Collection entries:

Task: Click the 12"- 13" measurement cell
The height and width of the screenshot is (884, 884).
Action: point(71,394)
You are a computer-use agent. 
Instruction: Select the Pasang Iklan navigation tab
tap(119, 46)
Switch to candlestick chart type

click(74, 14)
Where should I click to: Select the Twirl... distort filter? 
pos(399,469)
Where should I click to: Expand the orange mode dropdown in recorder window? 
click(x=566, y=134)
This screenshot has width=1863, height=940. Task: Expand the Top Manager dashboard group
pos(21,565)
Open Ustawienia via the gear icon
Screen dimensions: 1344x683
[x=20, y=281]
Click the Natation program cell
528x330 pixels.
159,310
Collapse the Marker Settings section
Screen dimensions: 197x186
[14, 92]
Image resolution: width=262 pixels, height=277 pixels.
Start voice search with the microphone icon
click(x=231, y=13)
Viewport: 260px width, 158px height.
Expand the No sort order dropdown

» **Work instructions**:
Would you repeat the lines from the one containing "Where should I click to: Expand" through the end of the data, exactly, with nothing before or after them?

» **Completed task**:
Where should I click to: Expand the orange mode dropdown in recorder window? 
click(x=566, y=134)
This screenshot has width=1863, height=940. Task: Expand the Top Manager dashboard group
pos(21,565)
Open Ustawienia via the gear icon
Screen dimensions: 1344x683
[x=20, y=281]
Click the Natation program cell
528x330 pixels.
159,310
Collapse the Marker Settings section
Screen dimensions: 197x186
[14, 92]
Image resolution: width=262 pixels, height=277 pixels.
Start voice search with the microphone icon
click(x=231, y=13)
Viewport: 260px width, 158px height.
Expand the No sort order dropdown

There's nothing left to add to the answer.